| Study material |
▼
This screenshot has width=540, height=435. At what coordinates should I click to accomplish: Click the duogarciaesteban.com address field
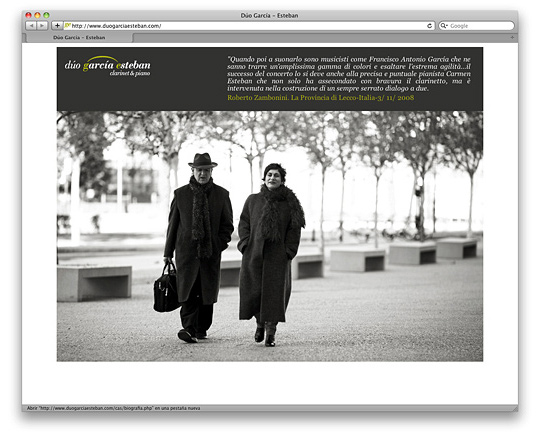(249, 26)
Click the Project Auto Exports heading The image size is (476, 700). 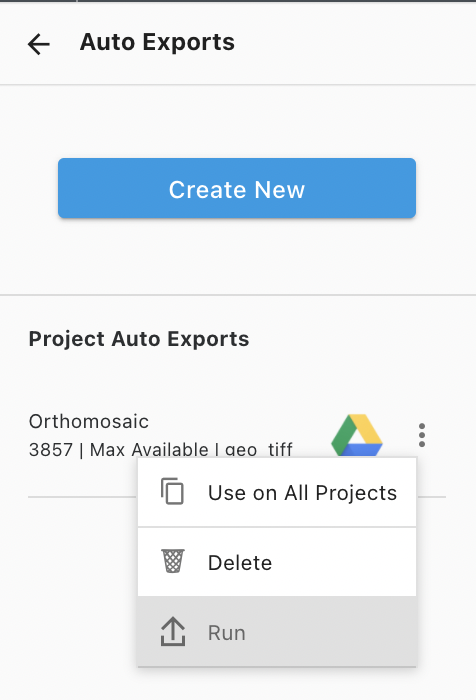tap(139, 339)
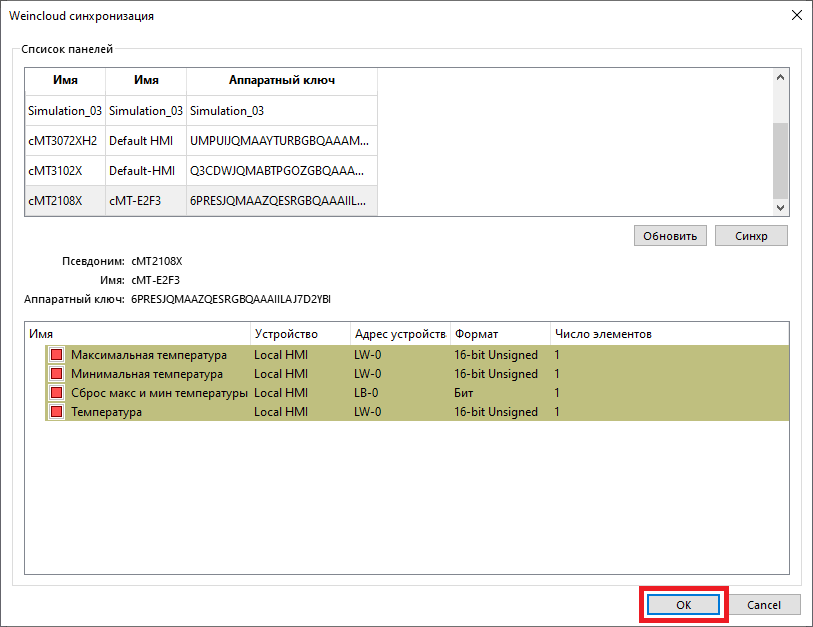Click the Синхр sync button
Viewport: 813px width, 627px height.
[x=751, y=236]
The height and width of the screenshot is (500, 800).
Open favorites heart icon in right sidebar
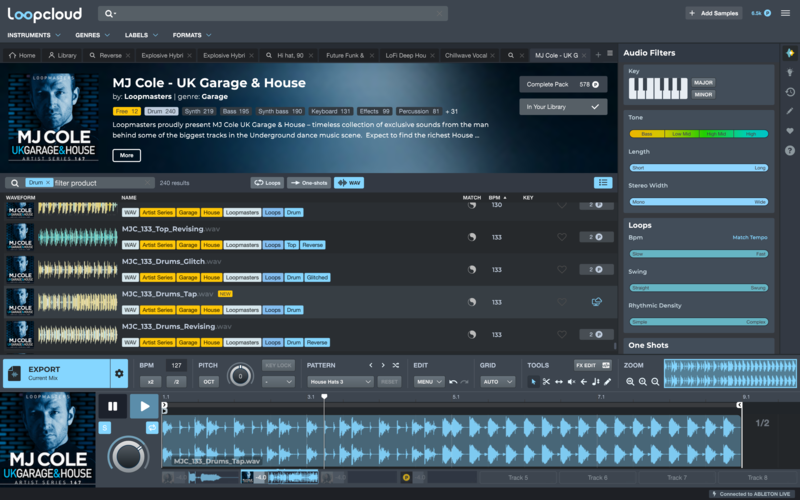[790, 131]
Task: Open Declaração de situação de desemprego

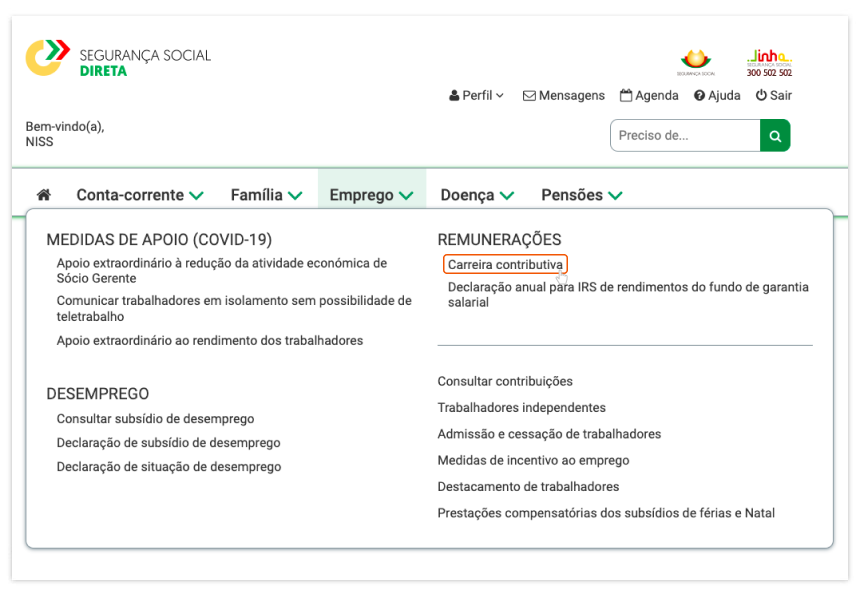Action: tap(169, 467)
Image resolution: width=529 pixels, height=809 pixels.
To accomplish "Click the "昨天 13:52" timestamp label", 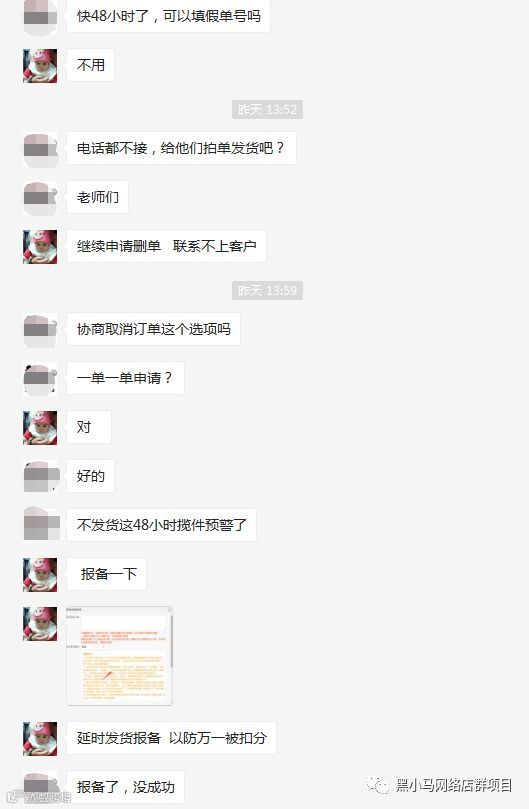I will (x=267, y=109).
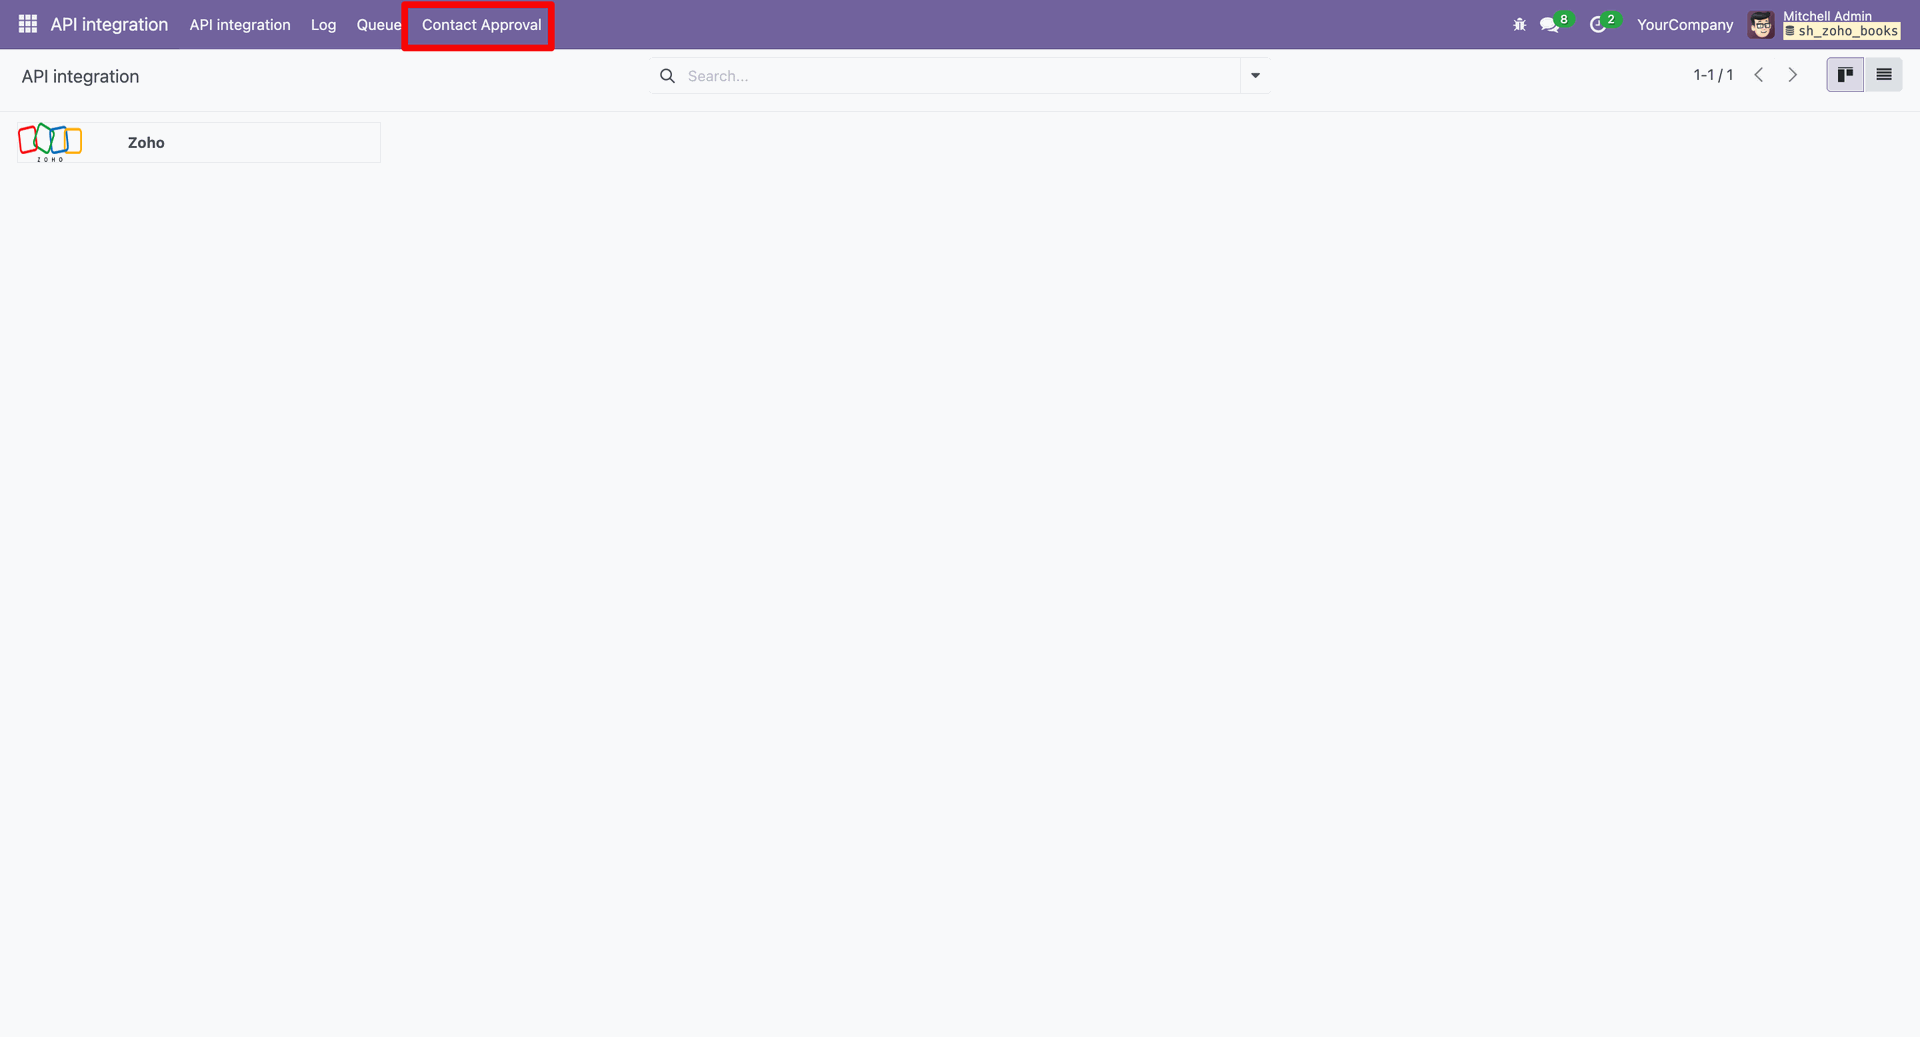The image size is (1920, 1037).
Task: Switch to List view
Action: (x=1884, y=75)
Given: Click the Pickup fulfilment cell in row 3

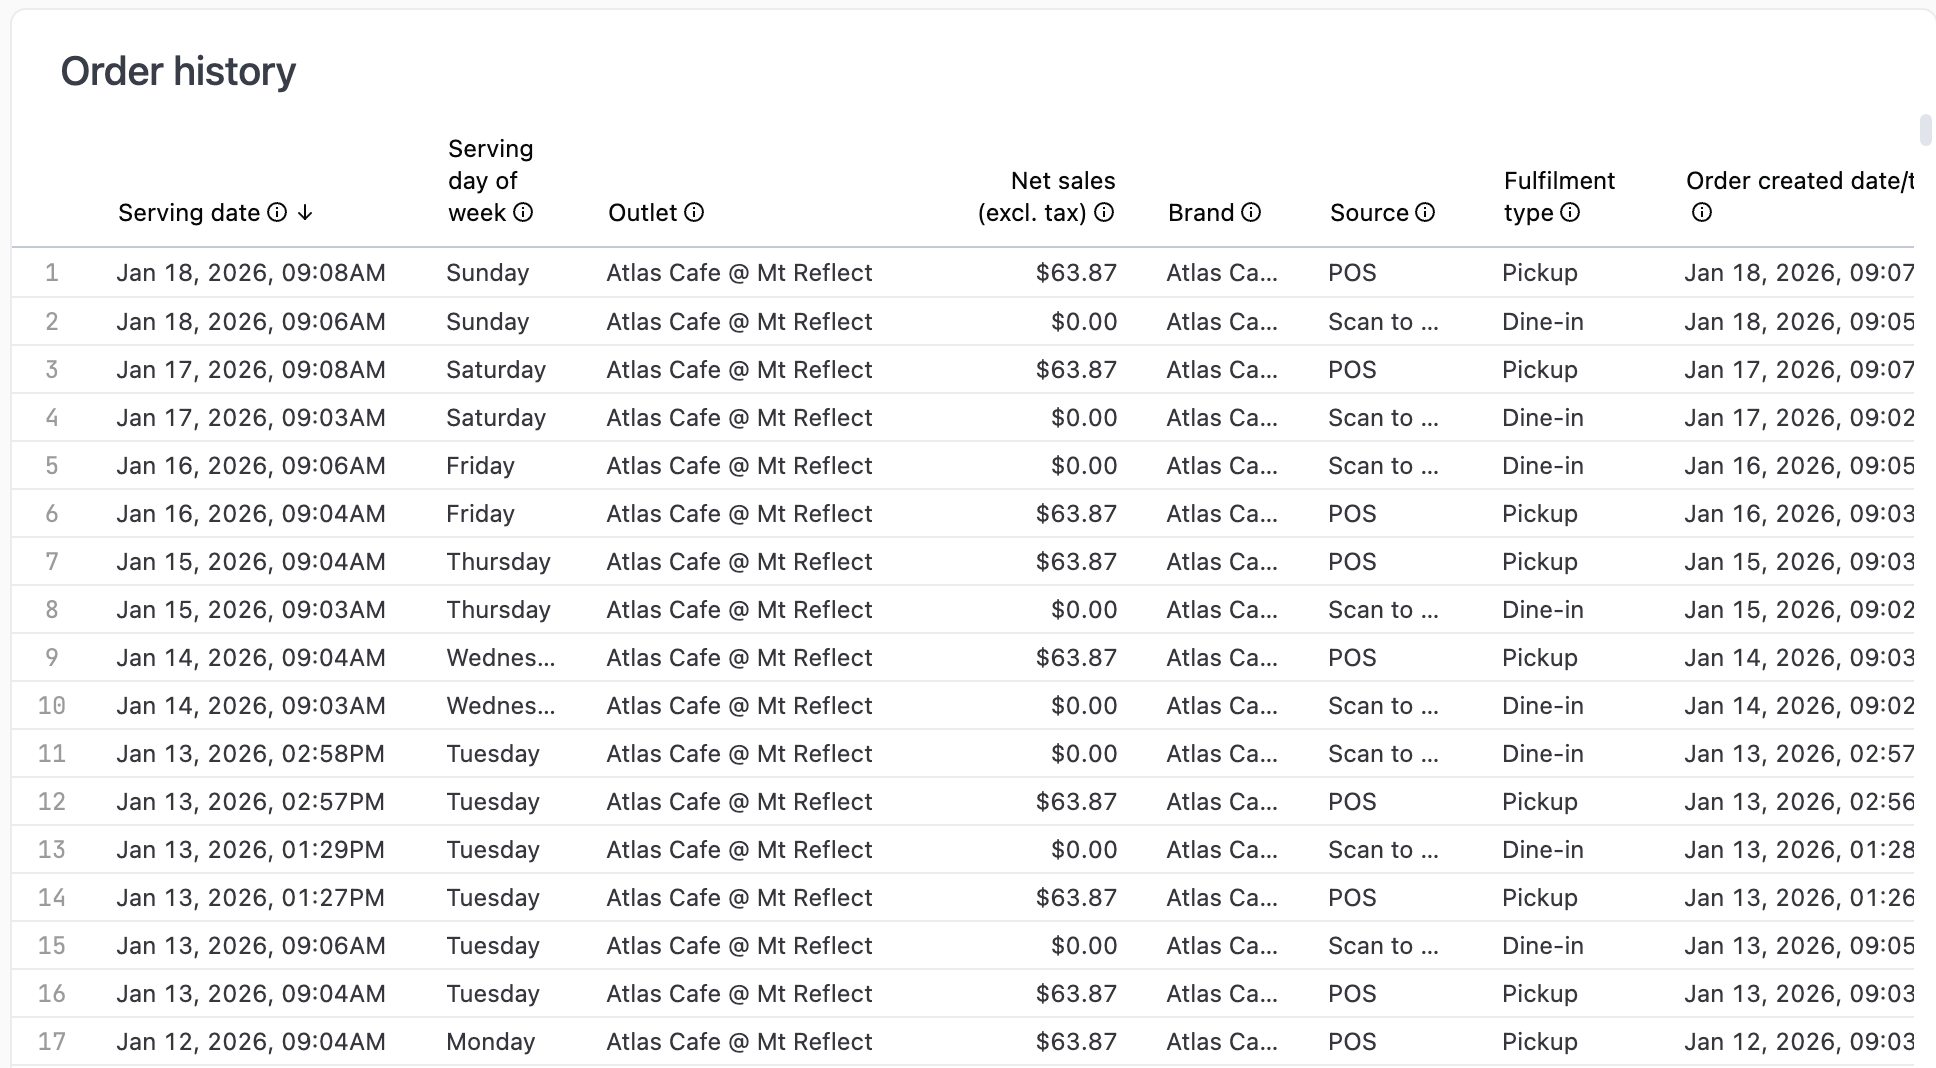Looking at the screenshot, I should [x=1539, y=369].
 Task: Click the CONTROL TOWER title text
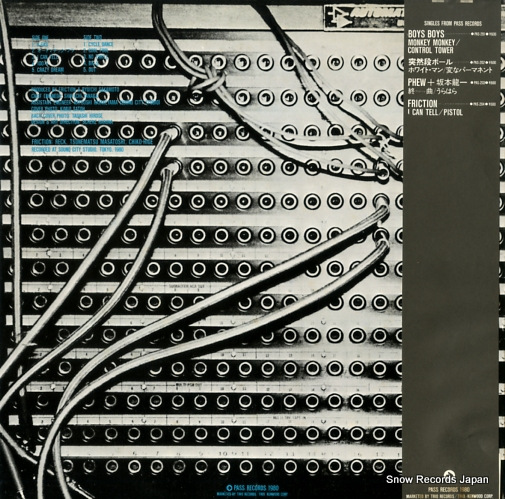430,50
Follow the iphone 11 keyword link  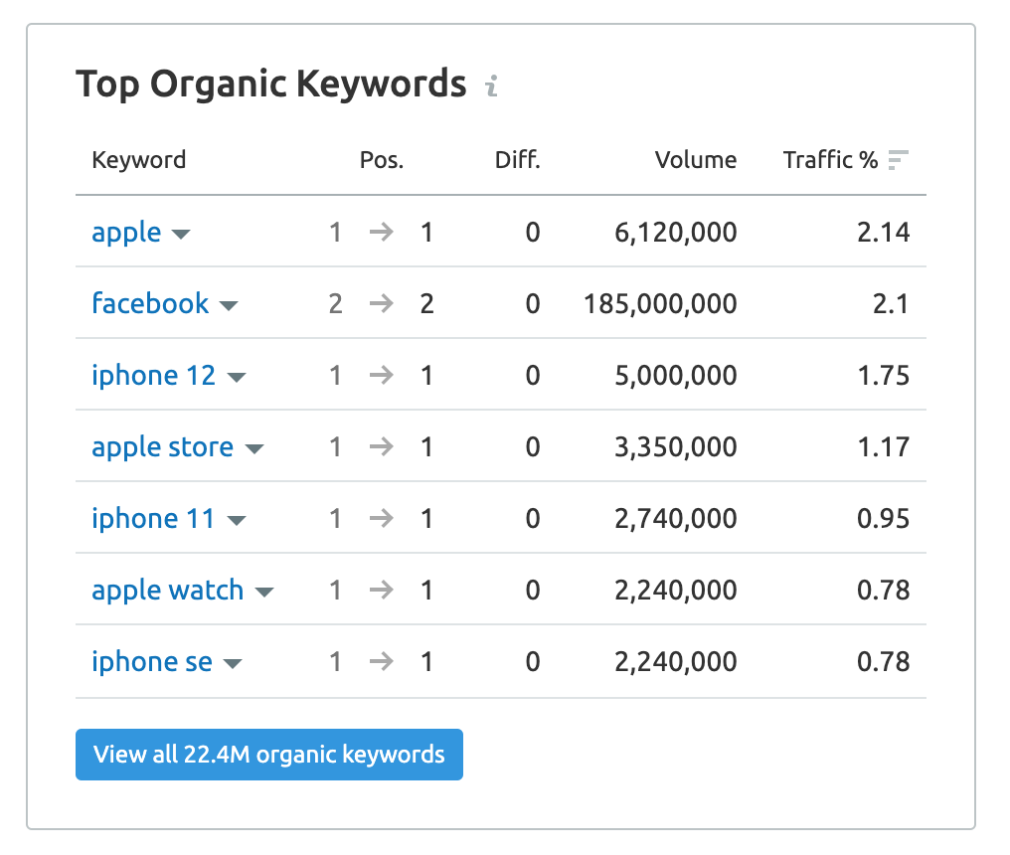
▲
| Task goal |
The copy should hold exactly the lines above from the one with "The height and" through the one with "Image resolution: width=529", both ends counted, and no pictures at all.

| Response below |
The height and width of the screenshot is (500, 800).
Open favorites heart icon in right sidebar
[790, 131]
Task: Open Declaração de situação de desemprego

Action: tap(169, 467)
Image resolution: width=529 pixels, height=809 pixels.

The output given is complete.